(DATA EXCERPTS begins)
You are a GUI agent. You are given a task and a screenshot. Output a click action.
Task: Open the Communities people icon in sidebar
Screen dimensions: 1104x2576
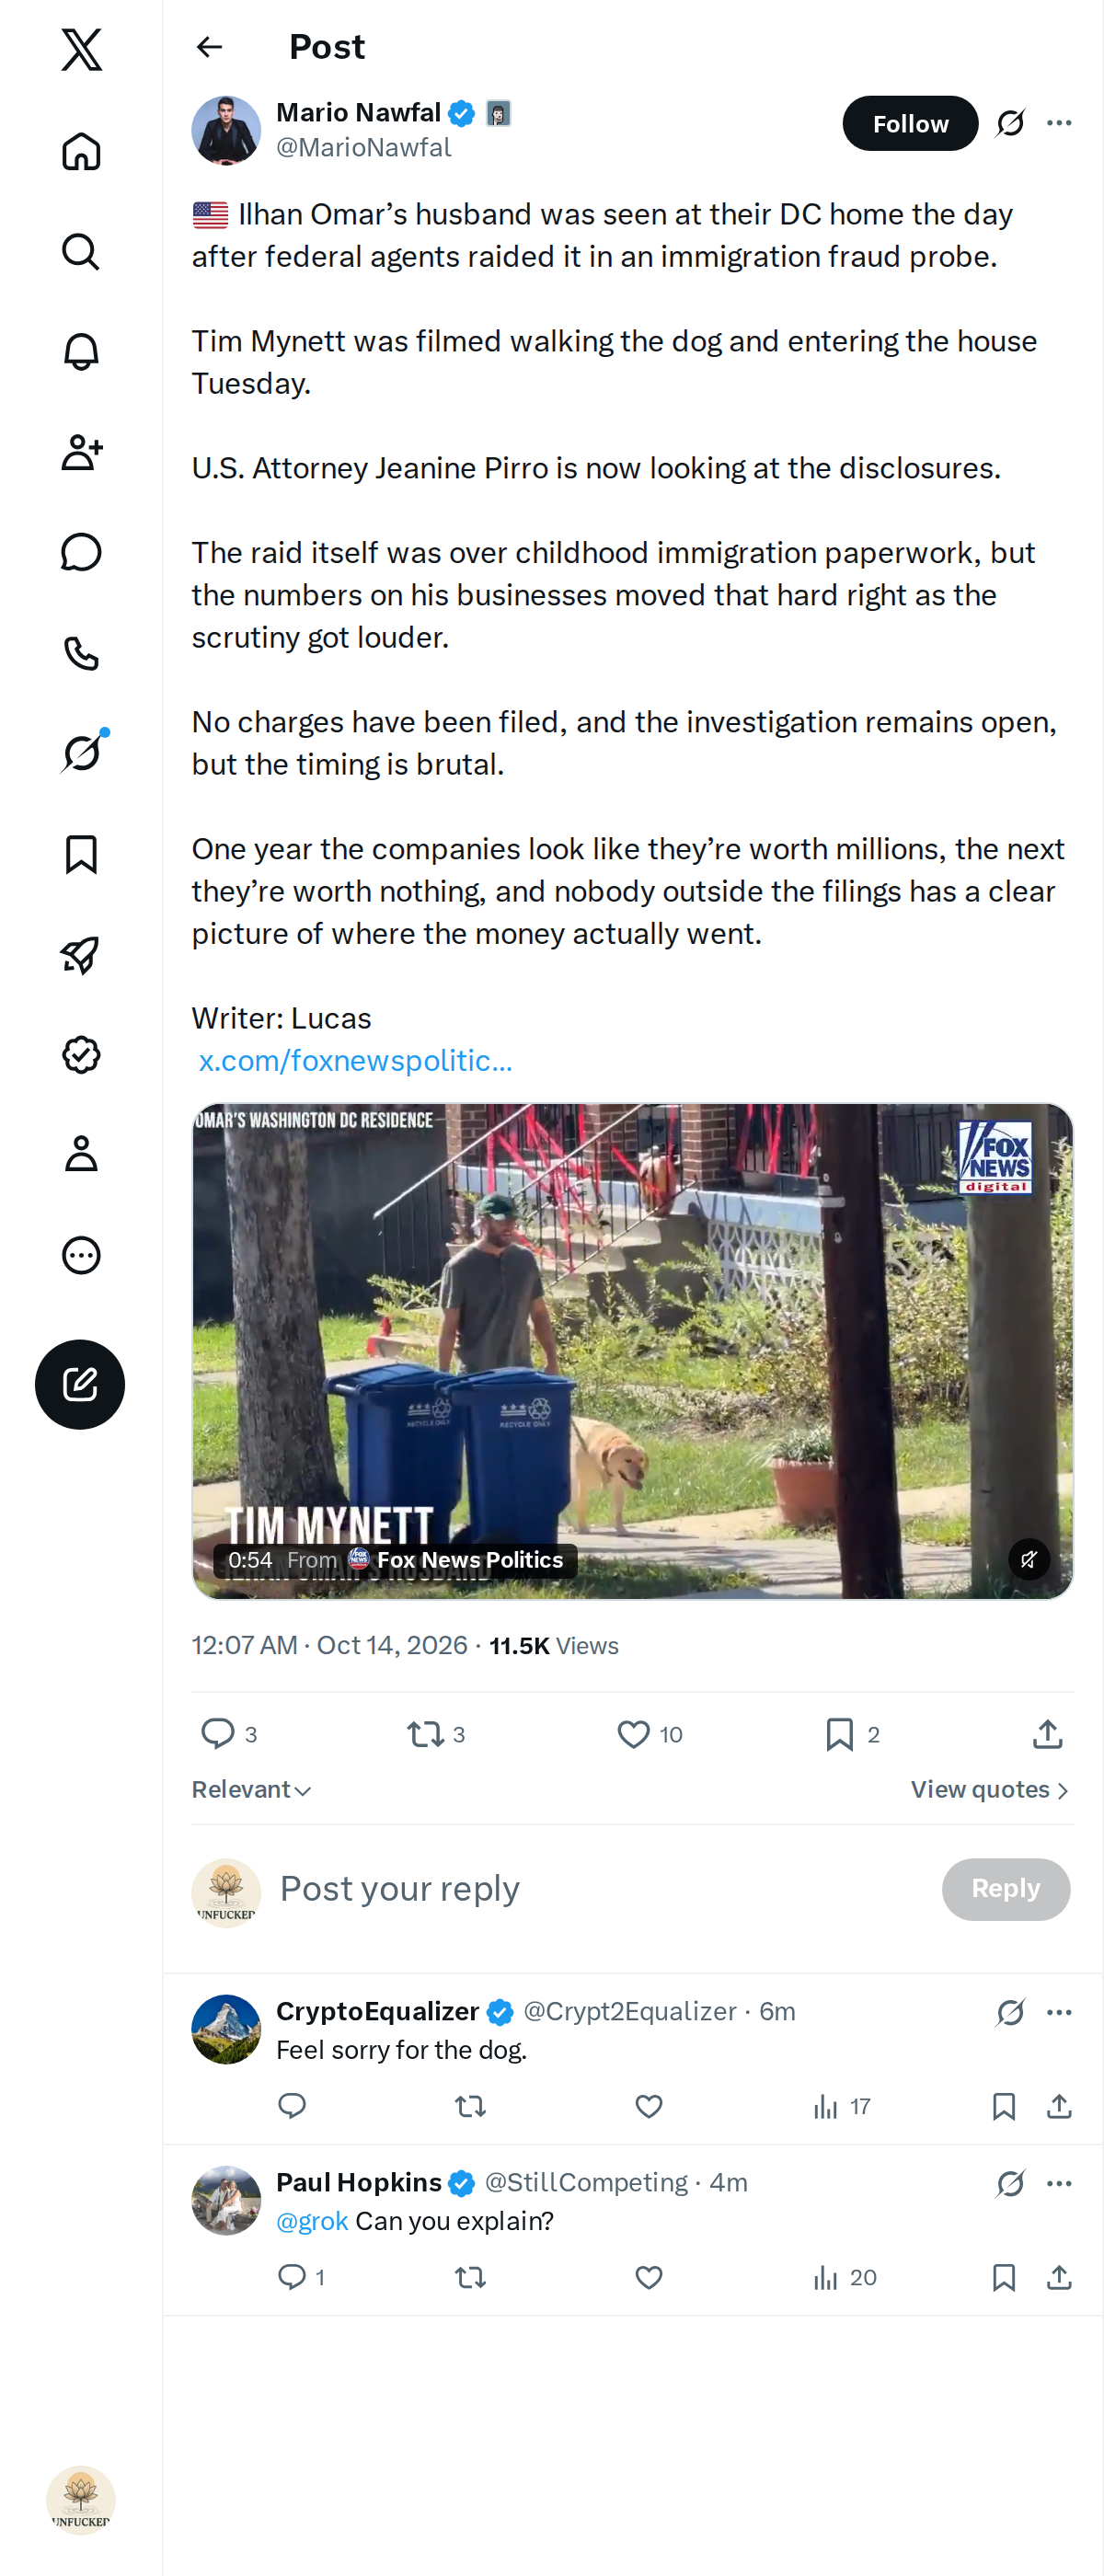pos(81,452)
(DATA EXCERPTS ends)
(DATA EXCERPTS begins)
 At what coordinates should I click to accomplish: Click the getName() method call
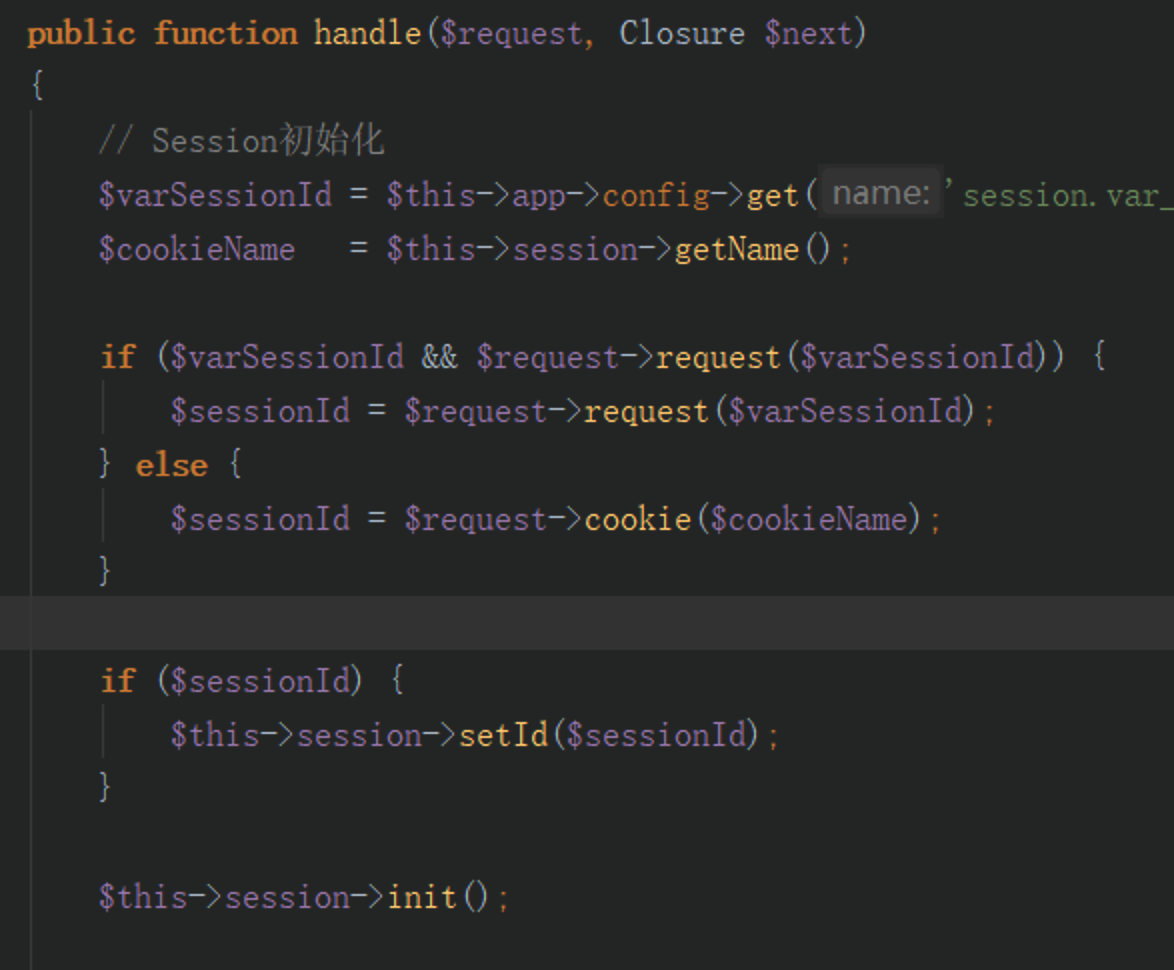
(DATA EXCERPTS ends)
(DATA EXCERPTS begins)
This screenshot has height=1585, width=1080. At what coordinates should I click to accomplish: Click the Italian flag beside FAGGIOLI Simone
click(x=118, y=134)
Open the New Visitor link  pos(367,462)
(DATA EXCERPTS ends)
-- WORK TO BE COMPLETED --
Tally the lines of the material above that include the string "Open", then give the number with no other text.

-- ANSWER SPACE --
2